The class consisted of about 50 people with an equal mix of men and women. It was taught by a professor that many consider to be the premier teacher at Harvard on the topic of ethics. He prefaced the discussion with directions to “keep the story in context” and evaluate all of the factors that come into play: the doctor’s personal integrity, his professional ethics, the common morality. He remarked that often there is a conflict between what he termed “right vs. right.” As he opened the class to discussion, many hands went in to the air.
I was stunned by the responses that followed, the essences of which were “HOW DARE the physican treat that baby!”
Voice after shrill voice (particularly the women) said things like:
- Did Dr. Chin NOT consider the feelings of the parents?
- He violated the Dr. /patient relationship by going against the parent’s wishes to have the baby aborted.
- He violated professional ethics.
- Was HE going to pay the bills? Was HE planning to raise the baby?
- The hospital is liable for not controlling their doctors. The parents should sue the hospital for what he did.
- No doctor should be allowed to have a conscience clause to anything. If you are a professional, you will perform ALL procedures. “If you can’t do it, then get out of the profession.”
Each time the Professor would commend them for their response and list their comments on the board. I was not called upon, but there were three different people during the hour-long discussion that brought up the needs of the baby and made my points. Each time the Professor would just politely listen and then call on the next person. He never wrote their response on the board—just moved on without giving comment. One woman in particular (an international student who is also an attorney and a judge) deftly and professionally articulated the points for the baby’s life being saved. The professor challenged her by saying: “The only thing that matters here is: Who are the decision makers?” Then he mockingly replied: “Can the fetus make a decision?”

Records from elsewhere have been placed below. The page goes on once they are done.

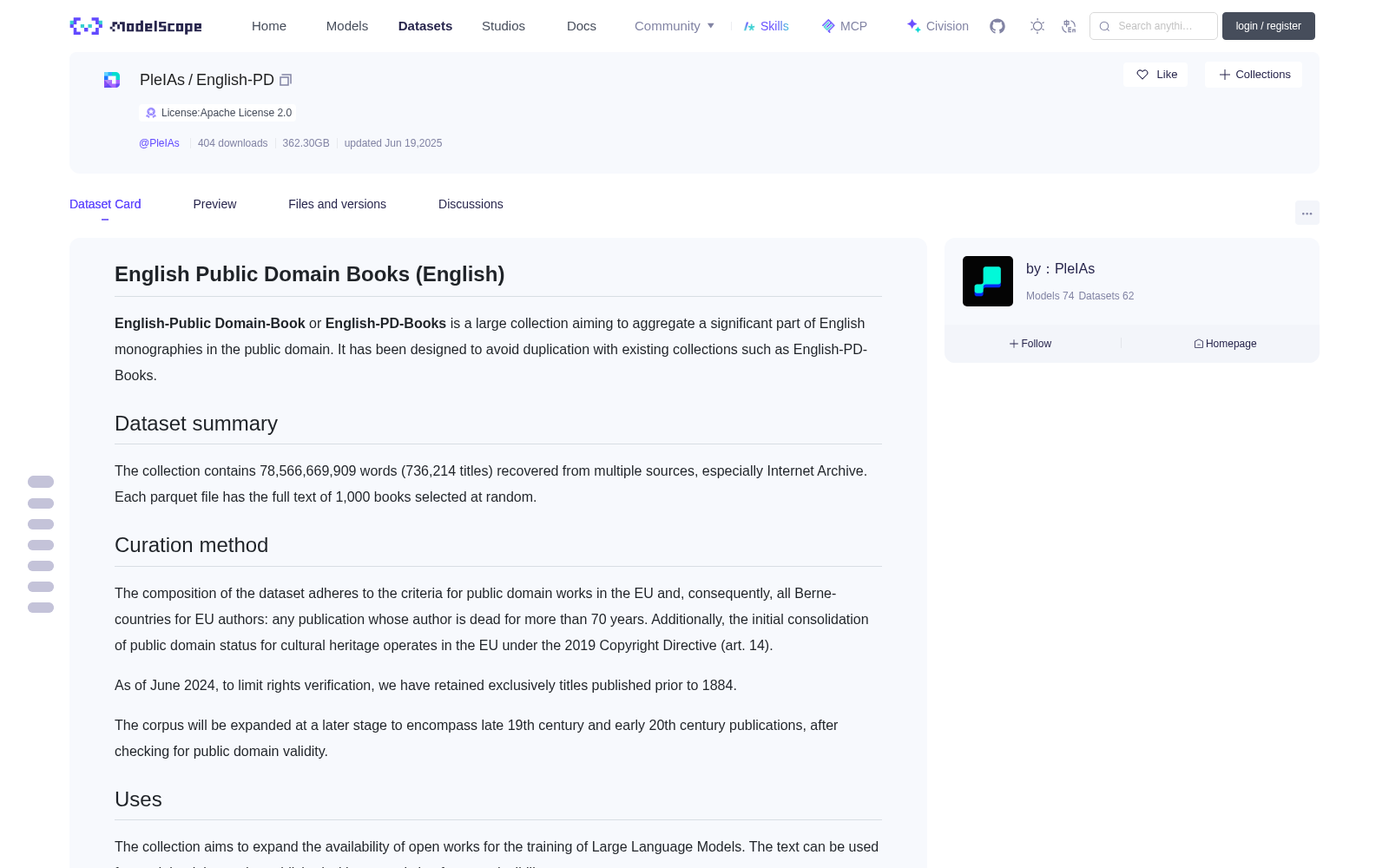Like this dataset with heart button
Viewport: 1389px width, 868px height.
pyautogui.click(x=1155, y=75)
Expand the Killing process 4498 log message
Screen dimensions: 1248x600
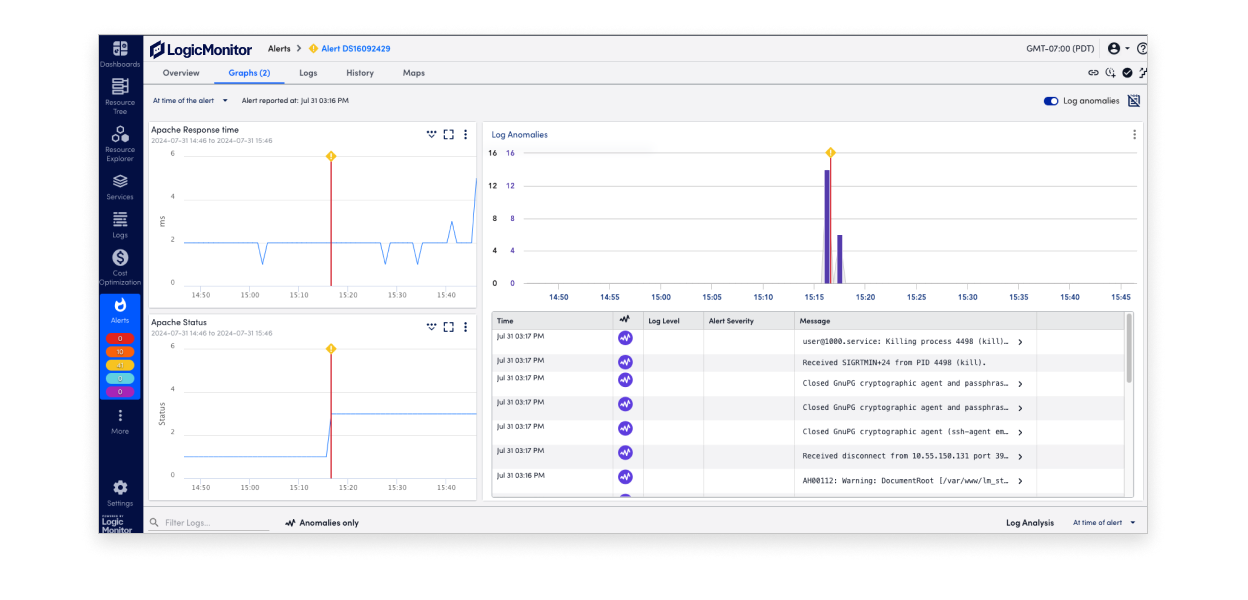point(1019,341)
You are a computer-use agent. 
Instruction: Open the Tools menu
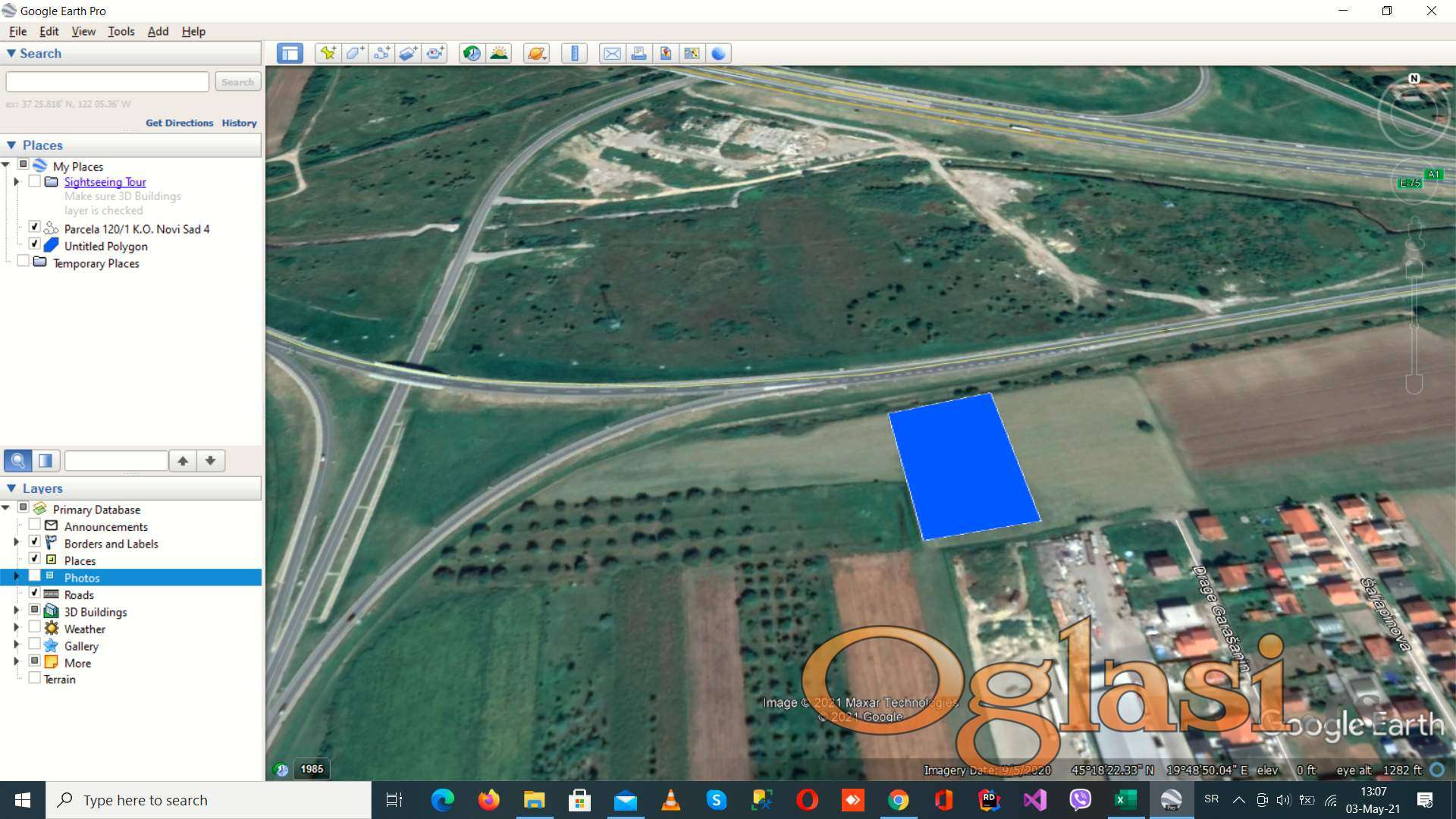point(121,31)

I sat there with my heart in my throat, stunned into silence. The professor had effectively silenced anyone who opposed his clearly established (although never stated) viewpoint. Could it be true that there were only four people in that room that recognized that a human being, a BABY, had been born and was laying there on a table, and should be helped? I have worked in the pro-life/pro-family world for many years and I’ve heard all the voices that try to rationalize abortion and even partial birth abortion—but, as horrific and demented as that position is, I had never heard anyone openly make the case that it is OK to end the life of a already born, living, breathing baby.
I thought that promotion of infanticide was reserved for only the sicko few. (Like ethicist Peter Singer of Princeton University who advocates for allowing parents to kill their babies up until the baby reaches 28 days old.) I NEVER anticipated seeing virtually an entire classroom full of people—women mind you!—who could be so callous, so cold-hearted, so soul-less as to have looked at that situation and with barely concealed rage castigate a physician who saved a baby’s life. It was very clear—the baby mattered not at all.
Have we really moved that far past the pagan cultures who sacrificed their children?